Is Liz Warren so far left that even Barack Obama needs to distance himself from her?

Last week saw the president backing away from his anti-free market tirade that, “If you’ve got a business, you didn’t build that.”

The president now claims that his words were taken out of context. But it is clear from the entirety of the speech that Obama’s finger-wagging lecture was deliberately cribbed from Warren’s earlier “nobody got rich on his own” rant.

Warren’s remarks, delivered in 2011, were a deeply ideological defense of redistributive economics.

“You built a factory out there? Good for you,” Warren said dismissively. “But I want to be clear. You moved your goods to market on the roads the rest of us paid for. You hired workers the rest of us paid to educate.”

And so, the Harvard professor concluded, those who own businesses owe it to “the rest of us” to pay up. “Part of the underlying social contract,” Warren said, “is, you take a hunk of that and pay forward.”

Although conservatives attacked Warren’s remarks as anti-capitalist, many liberals embraced the feisty law professor’s call to redistribute wealth. Including, it seems, the president.

It is not surprising that Warren’s ideological clarion call resonated with Obama.

Her words reinforced the anti-business predisposition of a president who, as a young man, told his mother that he regarded his entry-level corporate job as “working for the enemy.”

Her words echoed his world-view that government is the engine of economic growth and that the private sector exists for the purpose of maintaining a robust public sector.

And her words backed up his call for higher taxes and his decision to spend billions on government projects and so-called shovel-ready jobs.

Obama’s remarks were not — as Jon Stewart has claimed — “a slight grammatical misstep.” On the contrary, they were a well-thought out tip of the hat to Warren and her Ivy League notions that nobody succeeds without government and, therefore, successful people need to “give back” more to the government than they are already giving.

The president may have hoped that, combined with his desperate attacks on Bain Capital, his Warren-esque comments would lend intellectual coherence to his policy agenda and generate class resentment toward his wealthier opponent.
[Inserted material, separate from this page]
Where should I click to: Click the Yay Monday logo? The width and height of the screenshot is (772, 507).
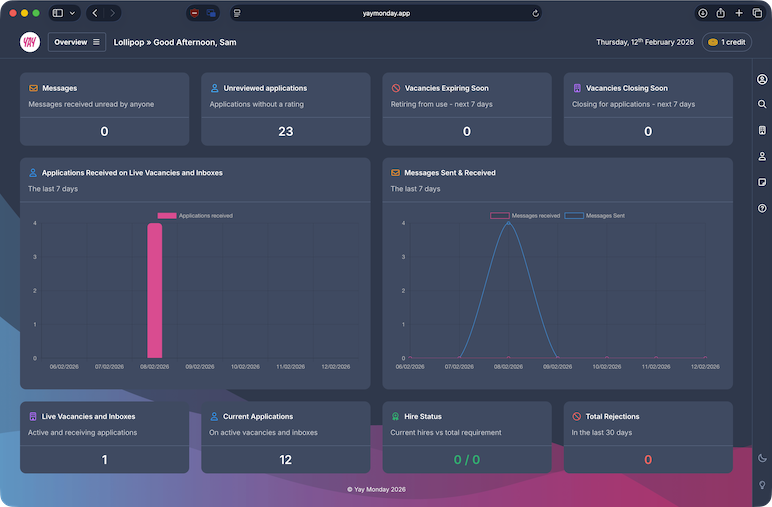click(30, 42)
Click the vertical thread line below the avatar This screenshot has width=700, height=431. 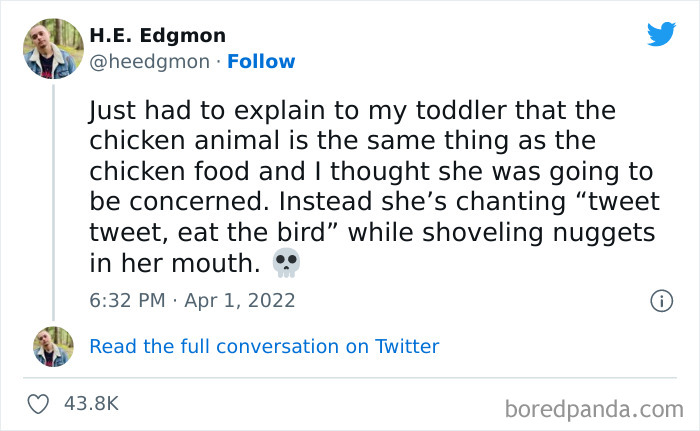(x=53, y=200)
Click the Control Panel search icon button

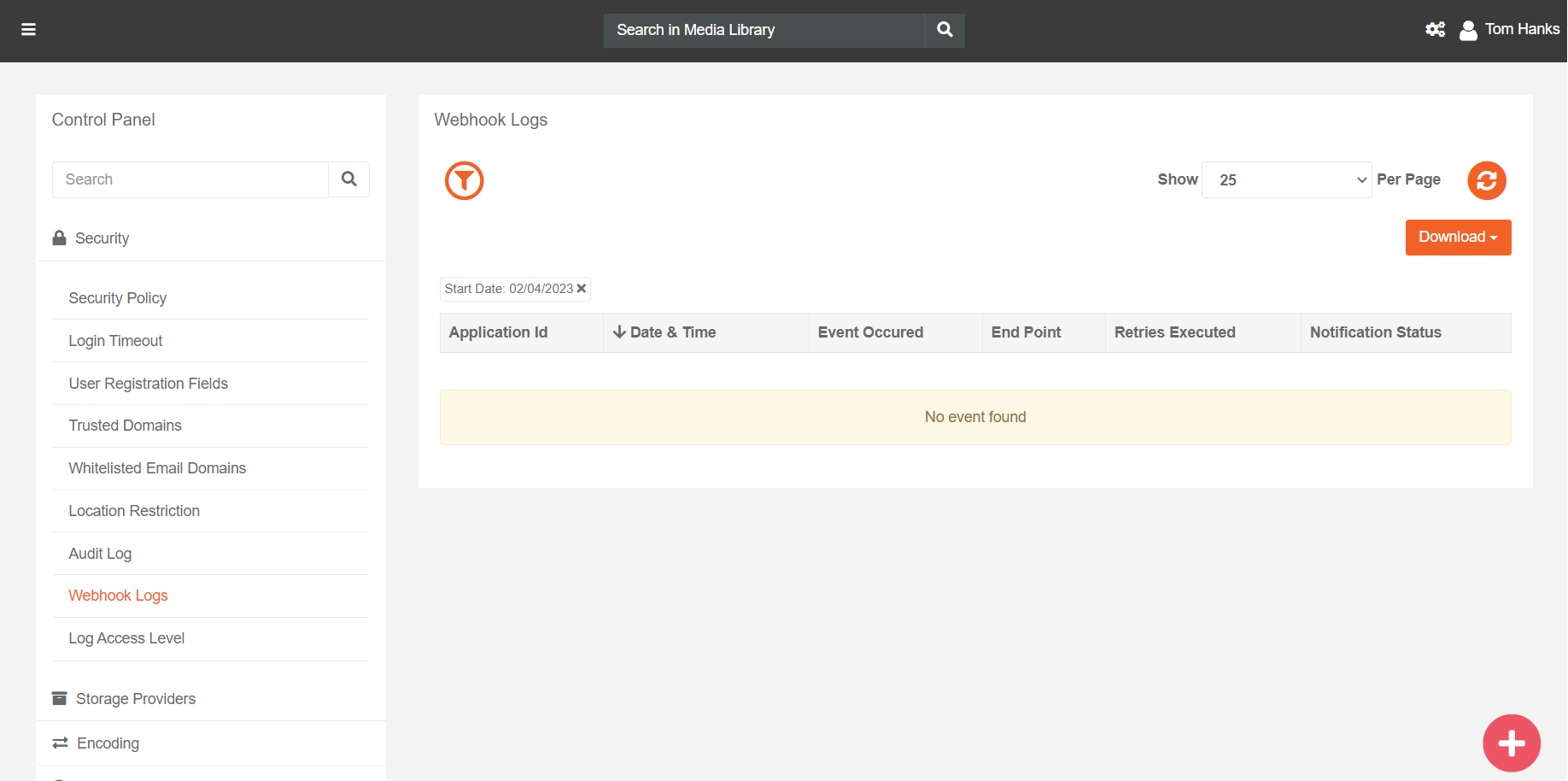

But Obama, the Harvard Law grad, forgot that the rest of the country isn’t Cambridge. And while Massachusetts academics might appreciate this rhetoric, middle-America does not.

In fact, Obama may have just awoken a sleeping giant. From coast to coast, contractors, shopkeepers, farmers and restaurant owners — many of them swing voters — now realize that when Obama speaks disparagingly about the “rich,” he is talking not just about venture capitalists. He is talking about them.

Immediately, and organically, signs have started popping up in storefronts across America. “Mr. President, we built this,” they read. As one small business owner told me last week, “I realize that nobody succeeds entirely on their own, but I didn’t see Obama here when I was working every Saturday for 30 years.”

Remarkably, as the Obama campaign frantically back-pedals from the president’s remarks, Warren is doubling down, saying that she agrees with Obama’s statement and stands by her own 2011 remarks.

The truth is, Obama and Warren are two peas in a political pod. Both candidates genuinely believe that many Americans pay too little in taxes and that business owners owe a never-ending debt to government.

Obama is now scared to death that his “you didn’t build that” statement reveals him as too far left for the country.

The question remains: Is Warren too left for Massachusetts?